Although Isilo died of natural causes relating to old age, his death attracted international media attention because his tusks, considered a National Heritage artifact, were missing when his body was discovered.

== Background==
Isilo was an African elephant that lived in Tembe Elephant Park in South Africa. "Isilo" means “King” in Zulu. Born during the late 1950s, he was estimated to have been at least 58 years old when he died. Isilo weighed between 6.5 and 7 tonnes. Isilo's tusks were estimated to be more than 3 meters (9 feet) long. The right tusk weighed about 65 kg (143 pounds) and the left about 60 kg (132 pounds).

== Death==
Isilo died of natural causes in an area known to be his home range in a southwest section of the park around 10 January 2014. His carcass was discovered in late March 2014 and his death was announced on April 4, 2014 by Ezemvelo KZN Wildlife and Ernest Robbertse, Manager of the Tembe Elephant Park Lodge.

However, his tusks were missing, having apparently been removed sometime between his death and the discovery of his corpse, most likely by suspected rhino poachers and transported over the border into Mozambique where tusks are shipped to the Far East, the world's biggest market for ivory.

Isilo's tusks were estimated to have a black market value of approximately R3 million (about US$ 250,000).

== Reactions to the death ==
Isilo's death resulted in international media attention due to his celebrity status and the loss of his tusks, considered a National Heritage artifact.

Isilo's tusks were the heritage of the Tembe clan, part owners and ancestral custodians of the Tembe Elephant Park.
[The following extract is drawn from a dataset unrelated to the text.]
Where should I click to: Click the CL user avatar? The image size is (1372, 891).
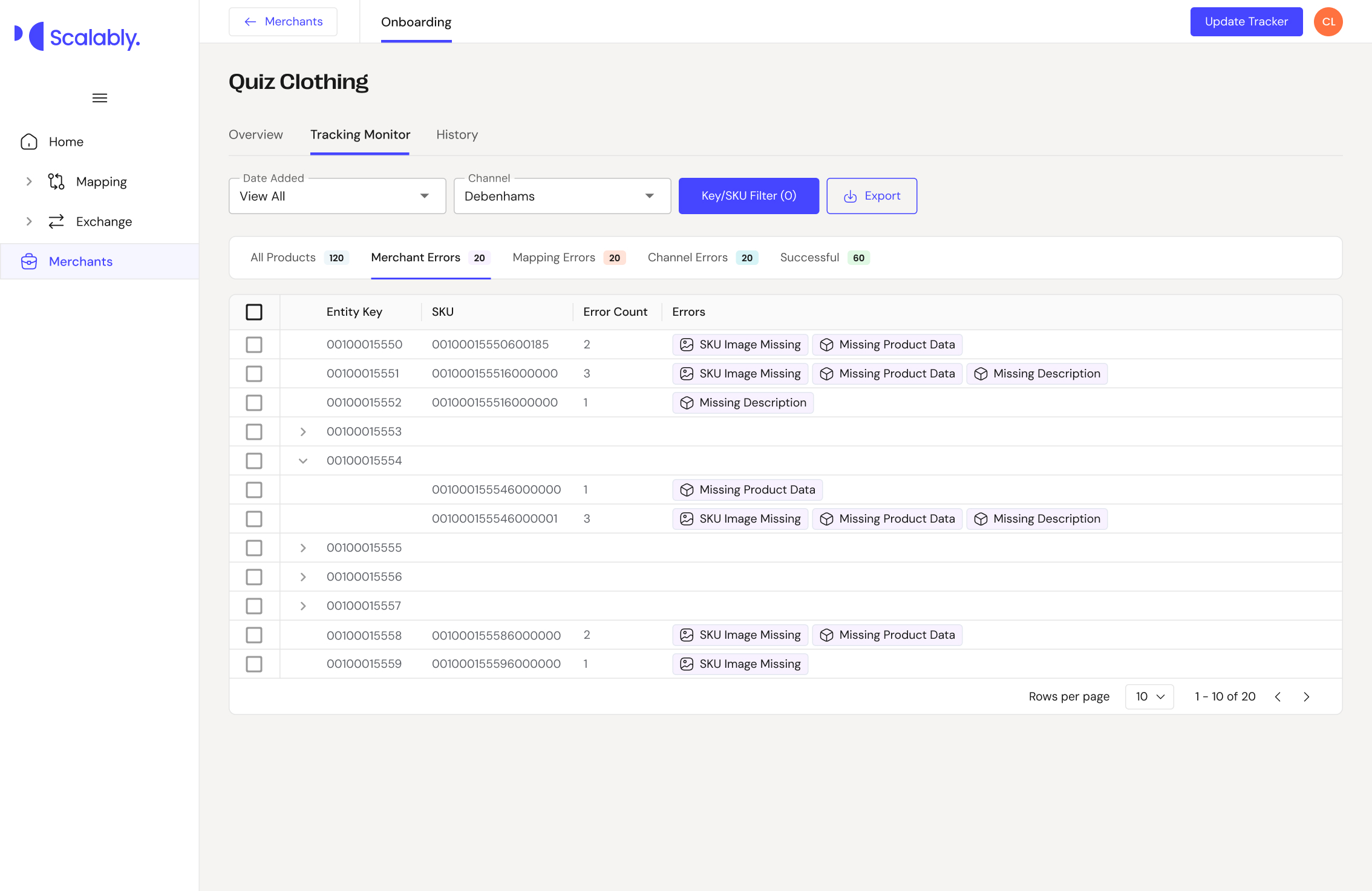1328,22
Inkosi Mabhudu Tembe, chief of the Tembe clan, planned to offer the tusks to South Africa for display at the King Shaka Airport in Durban to promote tourism. In April 2014, Inkosi Tembe offered a R100 000 (approx US$ 8 600) reward for the return of the missing tusks.

== Other large tuskers==
In Tsavo East National Park in Kenya in June 2014, Satao, the biggest tusker in East Africa (with ivory as big as Isilo's), was killed by poachers with a poisoned spear. This came shortly after Satao survived another similar attempt.
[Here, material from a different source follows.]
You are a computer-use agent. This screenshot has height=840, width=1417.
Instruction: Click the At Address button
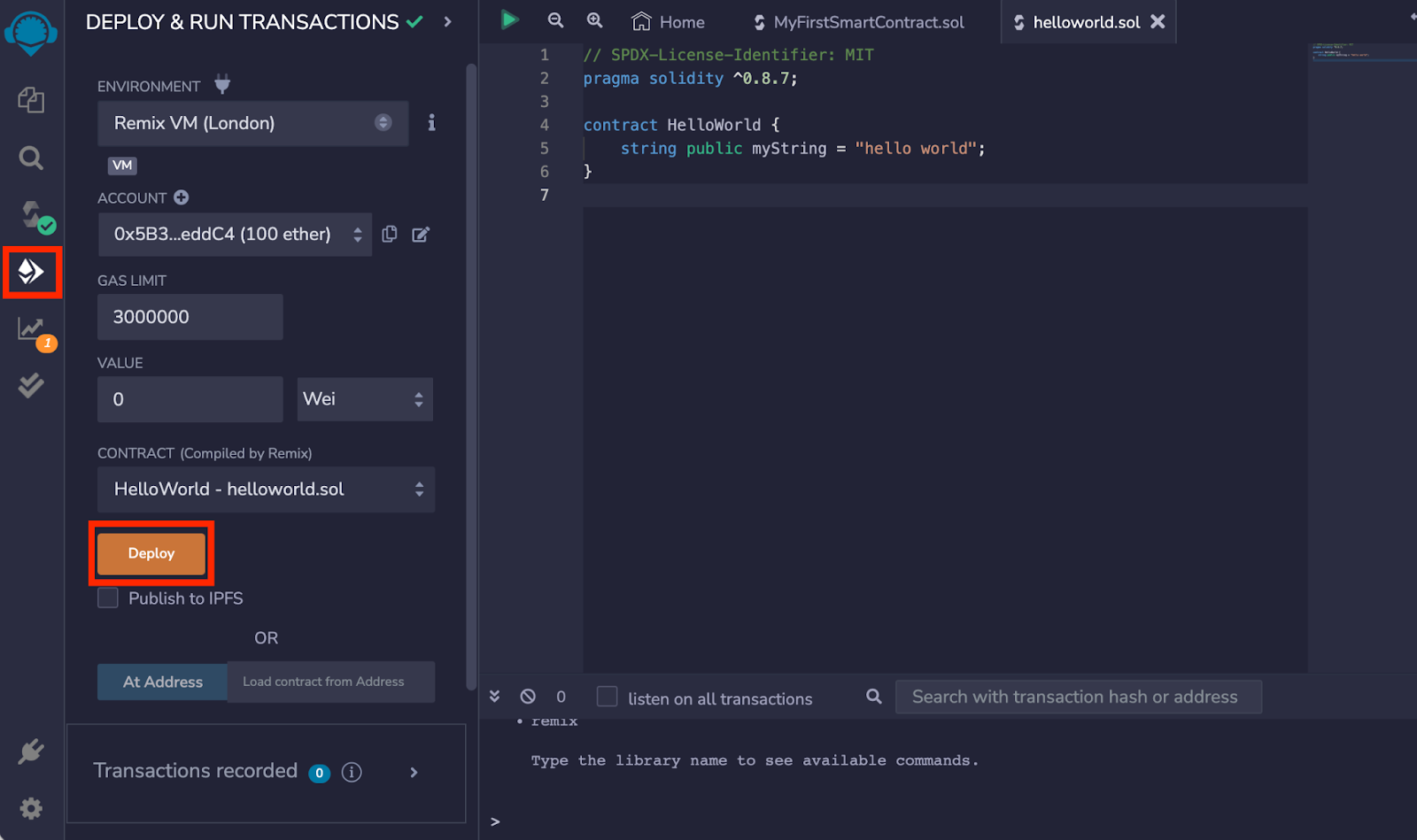click(161, 682)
== Books and other media==
Isilo is acknowledged in two books by Dr. Johan Marais, who believes that the largest elephants in the world can be found in the Tembe National Elephant Park:
- Marais, Johan (2008) Great Tuskers of Africa Penguin Global; ISBN 0143025066
- Marais, Johan (2011) In Search of Africa’s Great Tuskers Penguin Global; ISBN 0143026550

James Currie, international wildlife expert, was the last person to film Isilo before the tusker's death. In 2016, Currie launched a Kickstarter campaign to film Last of the Big Tuskers a documentary about the largest elephants on earth and what is being done to ensure their survival. The documentary was released in October 2018.